## TRECHO FORNECIDO

▬▬▬

Devo porém confessar que fui um daquelles a que fez referencia o nobre deputado por Lisboa, o sr. Saraiva de Carvalho, quando disse que alguns de nós ministeriaes pugnávamos pelo alargamento das faculdades dictatoriaes. Emquanto acreditei no ministerio, fui um d'esses ministeriaes, e pertenci a esse grupo, porque estava persuadido, e ainda hoje o estou, que as difficuldades da situação em que nos achâmos são de natureza tal que não podem ser removidas pelo meios estrictamente parlamentares (apoiados). Fizeram mais e melhor as dictaturas de 1833, de 1836 e de 1851, com o desconto de muitos erros, do que todos os congressos de 1820 para cá. Ainda o outro dia nós vimos vinte e sete dos nossos collegas não poderem entender-se nem vir a accordo sobre uma proposta, em assumpto que me parece pouco importante, que queriam mandar para a mesa. Ora, por aqui se julgaria o que é o parlamentarismo, se a historia não estivesse ahi, e a historia é o tombo universal, para nos dizer o que elle é, para que elle serve e o que vale. No meio de todas estas difficuldades, que realmente são graves, confesso que escrupuliso em levantar embaraços á situação, e lamento que sejam ás vezes os proprios ministros que as criem e levantem.

Hei de votar todos os projectos trazidos até hoje a esta camara pelo sr. ministro da fazenda e pelos seus illustres collegas, menos o que esta em discussão. Tenho duvidas sobre certo augmento de direitos de tabaco; ainda as tenho sobre outros projectos, mas não são de natureza que me levem a subir a este logar para combate-los.

Sr. presidente, o que é o projecto n.° 13? Convem aprecia-lo e julga-lo no ponto de vista economico, financeiro e politico. Vamos a ver o que elle é debaixo do primeiro ponto de vista.

Não entra em duvida a utilidade e a conveniencia da desamortisação dos bens prediaes de corporações de mão morta; o principio da desamortisação não é invento do sr. ministro da fazenda nem de nenhum dos seus antecessores no regimen liberal; já existia no antigo regimen; quando a antiga monarchia prohibia ás ordens mendicantes o ter bens prediaes alem de uma cerca, pensava na desamortisação (apoiados). Quando prohibiu a todas as corporações o adquirir bens prediaes a titulo oneroso ou gratuito, sem consentimento expresso do governo, pensava na desamortisação.

▬▬▬

## ENTRADAS APRESENTADAS
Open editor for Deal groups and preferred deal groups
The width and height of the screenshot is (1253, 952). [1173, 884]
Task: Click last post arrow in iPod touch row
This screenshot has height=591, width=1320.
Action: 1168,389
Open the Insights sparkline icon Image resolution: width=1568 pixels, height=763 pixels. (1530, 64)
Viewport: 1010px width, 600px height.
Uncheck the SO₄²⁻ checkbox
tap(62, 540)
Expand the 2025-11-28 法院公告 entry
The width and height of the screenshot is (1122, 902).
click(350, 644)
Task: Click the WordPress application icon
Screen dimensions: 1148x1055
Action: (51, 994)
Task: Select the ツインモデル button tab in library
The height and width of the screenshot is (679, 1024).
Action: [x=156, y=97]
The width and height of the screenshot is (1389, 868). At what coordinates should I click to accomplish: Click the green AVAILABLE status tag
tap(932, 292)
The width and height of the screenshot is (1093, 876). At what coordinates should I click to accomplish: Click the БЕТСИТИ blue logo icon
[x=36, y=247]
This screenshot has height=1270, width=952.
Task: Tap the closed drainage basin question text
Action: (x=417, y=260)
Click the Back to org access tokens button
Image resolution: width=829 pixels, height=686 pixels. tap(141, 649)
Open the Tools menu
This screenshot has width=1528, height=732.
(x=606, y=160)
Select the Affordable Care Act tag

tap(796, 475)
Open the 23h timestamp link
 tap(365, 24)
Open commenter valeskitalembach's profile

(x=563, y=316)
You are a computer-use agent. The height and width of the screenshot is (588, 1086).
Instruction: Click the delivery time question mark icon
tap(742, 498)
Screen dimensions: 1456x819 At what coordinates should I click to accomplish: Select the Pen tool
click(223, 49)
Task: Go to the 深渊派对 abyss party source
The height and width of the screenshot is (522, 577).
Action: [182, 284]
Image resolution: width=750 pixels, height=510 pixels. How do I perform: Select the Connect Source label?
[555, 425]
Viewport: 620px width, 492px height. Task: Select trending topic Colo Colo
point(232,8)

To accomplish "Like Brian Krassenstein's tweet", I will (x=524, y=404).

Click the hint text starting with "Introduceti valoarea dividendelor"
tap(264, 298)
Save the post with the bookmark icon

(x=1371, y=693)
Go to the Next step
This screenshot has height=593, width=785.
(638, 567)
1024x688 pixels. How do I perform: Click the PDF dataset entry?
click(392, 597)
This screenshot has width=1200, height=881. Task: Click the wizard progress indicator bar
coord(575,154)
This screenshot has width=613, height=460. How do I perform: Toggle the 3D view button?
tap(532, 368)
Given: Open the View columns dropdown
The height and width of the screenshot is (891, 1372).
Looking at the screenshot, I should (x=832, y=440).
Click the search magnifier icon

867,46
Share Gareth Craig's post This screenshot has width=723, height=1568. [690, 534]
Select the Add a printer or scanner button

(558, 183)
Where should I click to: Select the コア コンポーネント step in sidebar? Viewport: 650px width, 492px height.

▬▬▬

## DESAFIOS
**a.** Reproduza fielmente a parte do discurso parlamentar sobre o projeto n.º 13 que vai de "Hei de votar" a "ponto de vista.".
**b.** Com base no discurso parlamentar sobre o projeto n.º 13, responda:
(i) Quais ditaduras o orador cita como tendo feito mais e melhor do que os congressos desde 1820?
(ii) Quantos colegas não conseguiram chegar a acordo sobre uma proposta que queriam mandar para a mesa?
(iii) Sob quais pontos de vista o orador propõe apreciar e julgar o projeto n.º 13?
**c.** Prossiga com o discurso parlamentar sobre o projeto n.º 13 a partir do ponto em que ele termina.

## RESULTADOS DAS TAREFAS
**a.**
Hei de votar todos os projectos trazidos até hoje a esta camara pelo sr. ministro da fazenda e pelos seus illustres collegas, menos o que esta em discussão. Tenho duvidas sobre certo augmento de direitos de tabaco; ainda as tenho sobre outros projectos, mas não são de natureza que me levem a subir a este logar para combate-los.

Sr. presidente, o que é o projecto n.° 13? Convem aprecia-lo e julga-lo no ponto de vista economico, financeiro e politico. Vamos a ver o que elle é debaixo do primeiro ponto de vista.

**b.**
(i) As ditaduras de 1833, de 1836 e de 1851.
(ii) Vinte e sete.
(iii) Sob os pontos de vista econômico, financeiro e político.

**c.**
Discrepo alguma cousa do meu amigo, o sr. Barros e Sá, sobre o modo por que elle considerou as corporações de mão morta; entendo que o estado se julgou sempre investido no direito de não as espoliar, más de indicar o modo dellas possuirem (apoiados).

É verdade que o nobre presidente do conselho disse effectivamente aqui ha uns annos o que ha poucos momentos nos lembrou o sr. Barros e Sá; mas é preciso entender e não alterar nem interpretar mal o que o nobre presidente do conselho n'essa occasião disse. O que s. ex.ª disse ou quiz dizer foi que = julgava conveniente propor um accordo com a santa sé—; e eu digo agora á camara que — igualmente assim julgo. E bom que cada qual não finja de mais liberal do que é (apoiados).

Tenho um certo respeito por aquelle passal chamado Roma, porque entendo que na residencia do chefe visivel da igreja não podem governar os principes da terra; e se para ser liberal é preciso renegar esta doutrina, sinto muito.

Ora, sr. presidente, devo lembrar a v. ex.ª, em defeza do sr. presidente do conselho, que n'estes bens, cuja desamortisação discutimos, ha muitas vezes uma cousa chamada— encargos pios. (Não sei se sabem o que são os encargos pios.) Pois envolvendo necessariamente a desamortisação os encargos pios, note-se bem que ha aqui alguma cousa que prende com o poder espiritual.

Ainda hontem ouvi annunciar uma interpellação ao governo a respeito de uns padres que não absolveram alguns fieis que tinham remido uns fóros pertencentes a corporações religiosas e pedirem-se providencias ao governo. Eu estou morto por ouvir o sr. ministro da justiça a tal respeito. Quero saber como se obrigará o confessor a absolver o penitente...

Uma voz: — Não póde ser.

Repito, estou morto por ouvir o sr. ministro da justiça, ou o sr. ministro da fazenda, que é competentissimo, porque desejo ser esclarecido sobre esta linha divisoria que separa o poder espiritual do poder temporal.

Mas voltando á questão. O que vale o projecto debaixo do ponto de vista economico?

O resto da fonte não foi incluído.